Given task
Please pull out every line in the rows below that contains the word "filter" and copy each one in full.

◆ ◆ ◆

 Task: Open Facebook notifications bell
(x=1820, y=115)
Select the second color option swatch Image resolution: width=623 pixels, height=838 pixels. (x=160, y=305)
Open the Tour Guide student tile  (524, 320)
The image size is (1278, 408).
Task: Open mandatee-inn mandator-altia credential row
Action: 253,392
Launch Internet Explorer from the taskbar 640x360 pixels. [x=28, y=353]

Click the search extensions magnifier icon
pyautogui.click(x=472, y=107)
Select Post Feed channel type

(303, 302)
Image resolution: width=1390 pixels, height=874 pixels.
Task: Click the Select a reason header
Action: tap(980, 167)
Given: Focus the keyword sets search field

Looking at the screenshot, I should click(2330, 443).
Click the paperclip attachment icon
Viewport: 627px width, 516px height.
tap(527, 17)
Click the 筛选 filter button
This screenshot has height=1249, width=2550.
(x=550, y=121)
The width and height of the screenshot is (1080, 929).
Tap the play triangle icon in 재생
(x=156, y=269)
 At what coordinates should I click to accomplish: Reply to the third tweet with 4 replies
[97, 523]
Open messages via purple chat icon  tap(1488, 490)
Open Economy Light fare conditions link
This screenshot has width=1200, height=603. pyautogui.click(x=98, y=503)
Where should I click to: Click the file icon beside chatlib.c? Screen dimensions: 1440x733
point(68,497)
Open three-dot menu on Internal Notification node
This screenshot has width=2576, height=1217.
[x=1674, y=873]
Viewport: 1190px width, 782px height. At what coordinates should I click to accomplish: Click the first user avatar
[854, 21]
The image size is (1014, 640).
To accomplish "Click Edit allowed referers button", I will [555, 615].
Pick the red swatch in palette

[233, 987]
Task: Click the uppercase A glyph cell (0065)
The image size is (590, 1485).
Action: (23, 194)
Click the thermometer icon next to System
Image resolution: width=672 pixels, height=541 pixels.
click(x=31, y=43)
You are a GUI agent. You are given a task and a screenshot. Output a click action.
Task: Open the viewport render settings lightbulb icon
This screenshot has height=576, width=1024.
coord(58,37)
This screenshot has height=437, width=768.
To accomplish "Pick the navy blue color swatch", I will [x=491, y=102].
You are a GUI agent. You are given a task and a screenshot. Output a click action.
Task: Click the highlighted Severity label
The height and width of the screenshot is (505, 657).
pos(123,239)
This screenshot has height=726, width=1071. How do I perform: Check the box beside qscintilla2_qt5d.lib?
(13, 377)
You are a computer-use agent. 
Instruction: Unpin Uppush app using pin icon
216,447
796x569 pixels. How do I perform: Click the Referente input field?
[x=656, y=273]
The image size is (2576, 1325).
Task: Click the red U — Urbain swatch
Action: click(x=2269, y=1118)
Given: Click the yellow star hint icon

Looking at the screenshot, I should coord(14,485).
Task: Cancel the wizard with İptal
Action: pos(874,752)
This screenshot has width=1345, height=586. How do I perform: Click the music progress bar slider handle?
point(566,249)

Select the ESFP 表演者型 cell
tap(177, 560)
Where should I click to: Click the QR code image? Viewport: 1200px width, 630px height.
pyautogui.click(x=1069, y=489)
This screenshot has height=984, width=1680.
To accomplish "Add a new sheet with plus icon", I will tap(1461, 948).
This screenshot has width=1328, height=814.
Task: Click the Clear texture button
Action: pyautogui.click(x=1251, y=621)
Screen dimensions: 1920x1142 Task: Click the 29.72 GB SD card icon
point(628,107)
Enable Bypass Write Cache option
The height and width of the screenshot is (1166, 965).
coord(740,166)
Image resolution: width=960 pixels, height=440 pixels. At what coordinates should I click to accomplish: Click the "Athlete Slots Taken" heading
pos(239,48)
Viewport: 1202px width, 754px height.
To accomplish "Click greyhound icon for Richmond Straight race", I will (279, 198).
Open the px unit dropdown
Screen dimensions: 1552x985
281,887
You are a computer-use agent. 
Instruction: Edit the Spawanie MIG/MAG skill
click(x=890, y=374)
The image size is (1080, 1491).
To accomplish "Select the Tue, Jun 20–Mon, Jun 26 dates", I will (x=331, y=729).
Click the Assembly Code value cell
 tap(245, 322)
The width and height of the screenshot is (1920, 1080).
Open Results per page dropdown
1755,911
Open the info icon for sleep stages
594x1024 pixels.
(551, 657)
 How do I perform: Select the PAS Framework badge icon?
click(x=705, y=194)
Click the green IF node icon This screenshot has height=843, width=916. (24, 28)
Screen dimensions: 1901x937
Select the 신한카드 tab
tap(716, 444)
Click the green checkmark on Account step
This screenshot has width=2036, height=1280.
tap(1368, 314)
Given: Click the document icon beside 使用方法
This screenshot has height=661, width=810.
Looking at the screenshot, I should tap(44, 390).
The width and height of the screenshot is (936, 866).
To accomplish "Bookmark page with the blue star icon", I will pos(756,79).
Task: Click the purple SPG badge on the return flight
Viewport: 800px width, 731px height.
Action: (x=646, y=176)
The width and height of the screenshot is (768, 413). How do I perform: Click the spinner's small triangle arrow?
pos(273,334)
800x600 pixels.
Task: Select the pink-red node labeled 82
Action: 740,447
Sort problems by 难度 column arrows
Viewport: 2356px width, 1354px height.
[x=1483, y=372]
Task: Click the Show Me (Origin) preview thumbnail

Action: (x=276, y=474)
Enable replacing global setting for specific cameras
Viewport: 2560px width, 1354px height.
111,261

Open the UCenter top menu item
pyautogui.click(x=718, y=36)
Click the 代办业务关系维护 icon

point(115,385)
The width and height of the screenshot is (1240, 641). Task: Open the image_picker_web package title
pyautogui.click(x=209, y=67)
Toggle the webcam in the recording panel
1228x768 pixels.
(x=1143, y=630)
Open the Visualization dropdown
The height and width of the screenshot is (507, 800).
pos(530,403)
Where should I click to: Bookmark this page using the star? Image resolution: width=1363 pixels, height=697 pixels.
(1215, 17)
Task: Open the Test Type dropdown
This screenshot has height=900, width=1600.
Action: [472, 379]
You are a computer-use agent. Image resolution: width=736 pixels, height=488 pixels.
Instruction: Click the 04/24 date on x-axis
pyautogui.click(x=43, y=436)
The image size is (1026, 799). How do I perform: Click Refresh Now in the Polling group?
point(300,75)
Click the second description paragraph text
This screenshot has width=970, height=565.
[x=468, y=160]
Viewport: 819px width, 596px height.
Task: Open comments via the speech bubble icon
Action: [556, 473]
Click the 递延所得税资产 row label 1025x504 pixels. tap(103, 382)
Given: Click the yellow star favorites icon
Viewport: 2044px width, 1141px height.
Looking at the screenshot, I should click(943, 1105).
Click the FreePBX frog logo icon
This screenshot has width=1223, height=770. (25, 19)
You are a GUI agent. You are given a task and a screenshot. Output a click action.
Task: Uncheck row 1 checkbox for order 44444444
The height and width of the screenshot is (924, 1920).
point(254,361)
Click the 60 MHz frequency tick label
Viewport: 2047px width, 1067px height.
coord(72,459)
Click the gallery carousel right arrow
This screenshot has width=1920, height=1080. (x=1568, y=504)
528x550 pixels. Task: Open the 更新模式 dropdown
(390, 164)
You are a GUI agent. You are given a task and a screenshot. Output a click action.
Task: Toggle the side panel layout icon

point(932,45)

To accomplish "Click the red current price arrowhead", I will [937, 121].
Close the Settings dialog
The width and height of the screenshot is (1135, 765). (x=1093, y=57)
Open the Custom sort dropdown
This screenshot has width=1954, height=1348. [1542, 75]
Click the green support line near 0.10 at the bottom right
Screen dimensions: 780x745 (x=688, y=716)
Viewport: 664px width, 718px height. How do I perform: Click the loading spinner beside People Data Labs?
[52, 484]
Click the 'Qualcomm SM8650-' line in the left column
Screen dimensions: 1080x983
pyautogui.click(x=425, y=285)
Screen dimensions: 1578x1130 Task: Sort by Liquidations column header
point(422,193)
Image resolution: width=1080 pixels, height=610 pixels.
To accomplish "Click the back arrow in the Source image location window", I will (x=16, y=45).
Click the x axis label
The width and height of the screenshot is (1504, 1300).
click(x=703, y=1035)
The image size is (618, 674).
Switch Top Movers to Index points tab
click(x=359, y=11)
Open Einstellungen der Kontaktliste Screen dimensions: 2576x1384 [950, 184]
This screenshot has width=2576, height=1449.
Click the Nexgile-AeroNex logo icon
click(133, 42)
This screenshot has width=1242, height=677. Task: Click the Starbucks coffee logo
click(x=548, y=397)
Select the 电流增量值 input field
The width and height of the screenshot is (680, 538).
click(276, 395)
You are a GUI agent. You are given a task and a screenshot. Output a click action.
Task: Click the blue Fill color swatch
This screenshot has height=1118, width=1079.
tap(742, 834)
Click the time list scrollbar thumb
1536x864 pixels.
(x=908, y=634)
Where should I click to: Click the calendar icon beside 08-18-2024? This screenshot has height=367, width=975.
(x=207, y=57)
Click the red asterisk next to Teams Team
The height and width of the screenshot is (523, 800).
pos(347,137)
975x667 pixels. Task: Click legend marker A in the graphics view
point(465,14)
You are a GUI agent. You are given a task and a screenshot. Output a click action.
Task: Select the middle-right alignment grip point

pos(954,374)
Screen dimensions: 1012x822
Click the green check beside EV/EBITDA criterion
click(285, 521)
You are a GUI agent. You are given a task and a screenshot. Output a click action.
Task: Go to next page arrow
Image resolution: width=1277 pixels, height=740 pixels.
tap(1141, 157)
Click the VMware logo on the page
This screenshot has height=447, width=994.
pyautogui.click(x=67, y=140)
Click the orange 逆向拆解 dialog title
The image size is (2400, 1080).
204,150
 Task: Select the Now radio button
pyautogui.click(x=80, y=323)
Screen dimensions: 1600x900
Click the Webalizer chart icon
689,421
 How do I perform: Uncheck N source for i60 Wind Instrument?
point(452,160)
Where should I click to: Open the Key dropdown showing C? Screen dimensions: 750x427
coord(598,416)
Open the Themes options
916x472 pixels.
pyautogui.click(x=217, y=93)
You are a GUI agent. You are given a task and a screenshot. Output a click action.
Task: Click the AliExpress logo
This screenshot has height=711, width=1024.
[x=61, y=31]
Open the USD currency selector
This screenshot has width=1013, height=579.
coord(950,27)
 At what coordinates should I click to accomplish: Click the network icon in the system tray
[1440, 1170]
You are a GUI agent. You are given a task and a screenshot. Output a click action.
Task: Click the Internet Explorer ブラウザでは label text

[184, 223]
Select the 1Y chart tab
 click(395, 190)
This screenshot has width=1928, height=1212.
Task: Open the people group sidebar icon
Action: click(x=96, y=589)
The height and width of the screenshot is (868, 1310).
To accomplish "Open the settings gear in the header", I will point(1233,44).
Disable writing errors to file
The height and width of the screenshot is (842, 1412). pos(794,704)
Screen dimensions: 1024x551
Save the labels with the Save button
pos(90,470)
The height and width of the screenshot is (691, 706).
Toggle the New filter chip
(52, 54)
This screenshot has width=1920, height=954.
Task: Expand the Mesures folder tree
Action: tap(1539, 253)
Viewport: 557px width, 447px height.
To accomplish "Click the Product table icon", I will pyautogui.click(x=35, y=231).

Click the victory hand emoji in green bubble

◆ ◆ ◆

The response
Click the 筛选 filter button
Toggle the New filter chip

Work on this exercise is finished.